Chewing over the “power bar”: Biskupic discusses major study of the Supreme Court bar’s influence on certiorari

Joan Biskupic

Today, Reuters released The Echo Chamber, which reports on the results of a major data-focused investigation into the certiorari docket at the Supreme Court, and the outsized success of a small set of elite lawyers in getting cases before the Court. Below, Joan Biskupic answers a few questions about the study from our contributor, Eric Citron.  

What prompted Reuters to dig into the Supreme Court docket? We’d noticed that certain lawyers seemed to be increasingly successful with cert. petitions and that many in this core group were arguing more cases. A tiny cadre appeared to have developed a disproportionate influence. We wanted to see if the data matched that hunch. No one had ever looked comprehensively at petitions.

How was the examination done? Using Westlaw files, a Reuters data editor and researchers went through more than 10,000 petitions filed by private lawyers, categorizing them by type of case, type of client, and type of lawyer and firm. This took months. Those petitions involved about 17,000 attorneys. Looking at various measures, we identified sixty-six lawyers, each of whom had filed an average of at least one petition a year from 2004 to 2012 and had at least three granted cases. That put these sixty-six far above the norm in terms of success. We probed oral argument patterns, too, and identified an elite group of eight lawyers who were arguing the most before the nine Justices.

 

What surprised you most? First, it was the big influence of this tiny group. Although the sixty-six lawyers we identified made up far less than one percent of the lawyers who filed petitions with the Court, they were involved in forty-three percent of the cases the Court accepted. The strength of the corporate tilt and the deepening insularity surprised us, too. Both elements were predictable to an extent with the current court, but the depth of the patterns was striking. For example, on the insularity, we found that half had been law clerks. There was no getting around the fact that familiarity seemed to matter, and that the merits of the lawyer may be playing a role in the review of petitions today.

What struck you about the “corporate tilt” that you mentioned? The domination of the docket by corporate interests has consequences for consumer and employee cases. Because corporate lawyers can’t take those cases (based on firm-wide conflicts of interest), individuals are often left to a smaller, and collectively less successful, pool of lawyers. Also, it’s probably worth noting that this elite, largely corporate group of sixty-six lawyers is remarkably homogeneous: sixty-three are white, and only eight are women.

Did the Justices talk to you? Yes, eight of the nine spoke for the record. Chief Justice John Roberts did not.
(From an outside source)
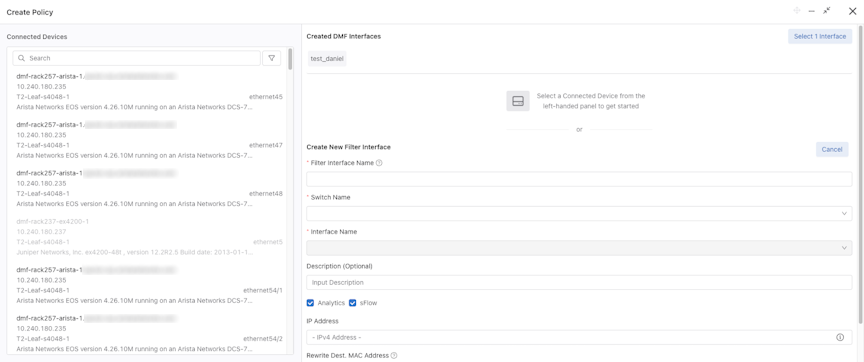Click the move crosshair icon in the title bar
Screen dimensions: 864x362
(797, 11)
What was the reaction from the Justices? On the corporate trend, some said that it is a natural byproduct of litigation in America: rich companies can hire big-time counsel. They also rejected concerns about lopsidedness by noting that experienced hands such as Stanford University law professor Jeff Fisher often represent individuals and the other side in corporate disputes. But lawyers at clinics and smaller firms told us, essentially, that they can only do so much.

Did the Justices lament the lack of diversity in lawyers who come before them? No, they stressed that what matters to them is the quality, not any kind of broad diversity. They acknowledged that they notice the attorneys on a petition and that clerks will often note in the pool memo [a document prepared by a law clerk and distributed to eight of the nine Justices that evaluates each petition for certiorari and makes a recommendation regarding whether cert. should be granted] if they think a case will be “well lawyered.” They rejected concerns about “a guild,” as some critics deemed it, or about the corporate sensibility of those who appear most. At bottom, they want lawyers who are familiar with the institution and speak its language.

Did your analysis account for the distinction between petitions filed in civil cases and the much larger set of petitions filed in indigent criminal cases, and do you think that might be influencing the way the data look? We eliminated the pauper cases from the database. We wanted a subset that would provide the clearest look at the private bar and its characteristics today.

Do you think it’s possible that the prominence of the small set of Supreme Court advocates is an effect rather than a cause – that clients seek out big-time counsel in cases that have a plausible chance of being granted, or that big-time counsel only choose to take those cases? There could be a “screening” effect – that is, corporate law firm counsel naturally gravitate to the cases that have the strongest chance of being taken. We found anecdotally that while many lawyers naturally look for cases that would be worthy grants, they also work hard to frame the long-shots, for example, those where the circuits truly are not split.

Do you have an instinct for how much of the success of this small group could be attributed to skill and knowledge of the system rather than their prominence as counsel inside the Court?  We think their success arises from a mix of factors that plainly includes the skill and know-how gained from being on the inside. Lawyers who were clerks or closely watched the Justices from the Solicitor General’s office understand what these nine Justices are looking for in petitions and at oral arguments.